◆ **YOUR INSTRUCTIONS**:
Your answer must be every line below, repeated exactly.

◆ **STORED DATA**:
- - -

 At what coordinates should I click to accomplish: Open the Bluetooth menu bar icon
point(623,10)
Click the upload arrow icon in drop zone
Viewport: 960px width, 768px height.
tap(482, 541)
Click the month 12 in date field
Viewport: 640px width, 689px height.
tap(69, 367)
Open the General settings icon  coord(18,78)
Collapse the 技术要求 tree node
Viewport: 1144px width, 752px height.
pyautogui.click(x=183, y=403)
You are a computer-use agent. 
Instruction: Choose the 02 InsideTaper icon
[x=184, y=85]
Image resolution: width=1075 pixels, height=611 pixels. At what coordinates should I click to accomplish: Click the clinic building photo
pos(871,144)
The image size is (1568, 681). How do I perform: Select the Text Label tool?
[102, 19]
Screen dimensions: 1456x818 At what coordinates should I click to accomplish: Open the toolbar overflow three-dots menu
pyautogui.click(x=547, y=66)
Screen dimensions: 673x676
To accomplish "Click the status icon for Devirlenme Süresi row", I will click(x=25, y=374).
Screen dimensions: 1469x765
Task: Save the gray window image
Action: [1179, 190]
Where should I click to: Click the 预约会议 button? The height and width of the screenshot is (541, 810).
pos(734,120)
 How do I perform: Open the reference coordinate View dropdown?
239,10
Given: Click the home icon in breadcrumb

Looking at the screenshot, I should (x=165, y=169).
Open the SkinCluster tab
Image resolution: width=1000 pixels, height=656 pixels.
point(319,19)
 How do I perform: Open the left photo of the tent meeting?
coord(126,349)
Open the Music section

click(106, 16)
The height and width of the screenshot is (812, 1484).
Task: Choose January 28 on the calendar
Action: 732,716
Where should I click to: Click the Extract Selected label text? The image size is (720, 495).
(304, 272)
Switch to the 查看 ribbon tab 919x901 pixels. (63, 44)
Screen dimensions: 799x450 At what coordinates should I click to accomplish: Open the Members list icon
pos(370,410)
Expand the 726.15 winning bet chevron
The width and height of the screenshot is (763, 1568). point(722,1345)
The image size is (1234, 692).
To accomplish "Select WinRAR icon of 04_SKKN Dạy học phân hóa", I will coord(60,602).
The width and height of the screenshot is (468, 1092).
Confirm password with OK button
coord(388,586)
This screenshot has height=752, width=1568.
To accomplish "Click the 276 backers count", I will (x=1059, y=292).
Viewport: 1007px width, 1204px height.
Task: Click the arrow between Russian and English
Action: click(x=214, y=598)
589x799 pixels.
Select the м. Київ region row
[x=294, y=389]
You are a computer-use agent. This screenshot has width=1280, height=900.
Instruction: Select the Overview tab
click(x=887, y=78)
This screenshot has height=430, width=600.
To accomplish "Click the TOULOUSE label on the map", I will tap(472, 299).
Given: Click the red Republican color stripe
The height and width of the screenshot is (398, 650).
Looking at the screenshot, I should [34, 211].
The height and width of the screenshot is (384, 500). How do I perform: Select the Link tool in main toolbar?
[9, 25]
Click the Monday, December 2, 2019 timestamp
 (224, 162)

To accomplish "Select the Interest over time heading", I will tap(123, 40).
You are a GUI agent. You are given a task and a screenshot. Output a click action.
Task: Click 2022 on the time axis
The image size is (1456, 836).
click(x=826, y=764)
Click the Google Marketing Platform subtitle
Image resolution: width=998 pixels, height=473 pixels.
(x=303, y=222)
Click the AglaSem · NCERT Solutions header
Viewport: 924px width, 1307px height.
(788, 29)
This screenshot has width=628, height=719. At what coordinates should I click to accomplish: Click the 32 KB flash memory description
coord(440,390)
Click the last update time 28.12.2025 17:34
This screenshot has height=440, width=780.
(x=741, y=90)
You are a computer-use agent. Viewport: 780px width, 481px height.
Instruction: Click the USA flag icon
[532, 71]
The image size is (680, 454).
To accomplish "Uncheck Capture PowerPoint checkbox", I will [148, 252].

- - -

◆ **EXERCISE RESULT**:
 At what coordinates should I click to accomplish: Open the Bluetooth menu bar icon
point(623,10)
Click the upload arrow icon in drop zone
Viewport: 960px width, 768px height.
tap(482, 541)
Click the month 12 in date field
Viewport: 640px width, 689px height.
tap(69, 367)
Open the General settings icon  coord(18,78)
Collapse the 技术要求 tree node
Viewport: 1144px width, 752px height.
pyautogui.click(x=183, y=403)
You are a computer-use agent. 
Instruction: Choose the 02 InsideTaper icon
[x=184, y=85]
Image resolution: width=1075 pixels, height=611 pixels. At what coordinates should I click to accomplish: Click the clinic building photo
pos(871,144)
The image size is (1568, 681). How do I perform: Select the Text Label tool?
[102, 19]
Screen dimensions: 1456x818 At what coordinates should I click to accomplish: Open the toolbar overflow three-dots menu
pyautogui.click(x=547, y=66)
Screen dimensions: 673x676
To accomplish "Click the status icon for Devirlenme Süresi row", I will click(x=25, y=374).
Screen dimensions: 1469x765
Task: Save the gray window image
Action: [1179, 190]
Where should I click to: Click the 预约会议 button? The height and width of the screenshot is (541, 810).
pos(734,120)
 How do I perform: Open the reference coordinate View dropdown?
239,10
Given: Click the home icon in breadcrumb

Looking at the screenshot, I should (x=165, y=169).
Open the SkinCluster tab
Image resolution: width=1000 pixels, height=656 pixels.
point(319,19)
 How do I perform: Open the left photo of the tent meeting?
coord(126,349)
Open the Music section

click(106, 16)
The height and width of the screenshot is (812, 1484).
Task: Choose January 28 on the calendar
Action: 732,716
Where should I click to: Click the Extract Selected label text? The image size is (720, 495).
(304, 272)
Switch to the 查看 ribbon tab 919x901 pixels. (63, 44)
Screen dimensions: 799x450 At what coordinates should I click to accomplish: Open the Members list icon
pos(370,410)
Expand the 726.15 winning bet chevron
The width and height of the screenshot is (763, 1568). point(722,1345)
The image size is (1234, 692).
To accomplish "Select WinRAR icon of 04_SKKN Dạy học phân hóa", I will coord(60,602).
The width and height of the screenshot is (468, 1092).
Confirm password with OK button
coord(388,586)
This screenshot has height=752, width=1568.
To accomplish "Click the 276 backers count", I will (x=1059, y=292).
Viewport: 1007px width, 1204px height.
Task: Click the arrow between Russian and English
Action: click(x=214, y=598)
589x799 pixels.
Select the м. Київ region row
[x=294, y=389]
You are a computer-use agent. This screenshot has width=1280, height=900.
Instruction: Select the Overview tab
click(x=887, y=78)
This screenshot has height=430, width=600.
To accomplish "Click the TOULOUSE label on the map", I will tap(472, 299).
Given: Click the red Republican color stripe
The height and width of the screenshot is (398, 650).
Looking at the screenshot, I should [34, 211].
The height and width of the screenshot is (384, 500). How do I perform: Select the Link tool in main toolbar?
[9, 25]
Click the Monday, December 2, 2019 timestamp
 (224, 162)

To accomplish "Select the Interest over time heading", I will tap(123, 40).
You are a GUI agent. You are given a task and a screenshot. Output a click action.
Task: Click 2022 on the time axis
The image size is (1456, 836).
click(x=826, y=764)
Click the Google Marketing Platform subtitle
Image resolution: width=998 pixels, height=473 pixels.
(x=303, y=222)
Click the AglaSem · NCERT Solutions header
Viewport: 924px width, 1307px height.
(788, 29)
This screenshot has width=628, height=719. At what coordinates should I click to accomplish: Click the 32 KB flash memory description
coord(440,390)
Click the last update time 28.12.2025 17:34
This screenshot has height=440, width=780.
(x=741, y=90)
You are a computer-use agent. Viewport: 780px width, 481px height.
Instruction: Click the USA flag icon
[532, 71]
The image size is (680, 454).
To accomplish "Uncheck Capture PowerPoint checkbox", I will [148, 252].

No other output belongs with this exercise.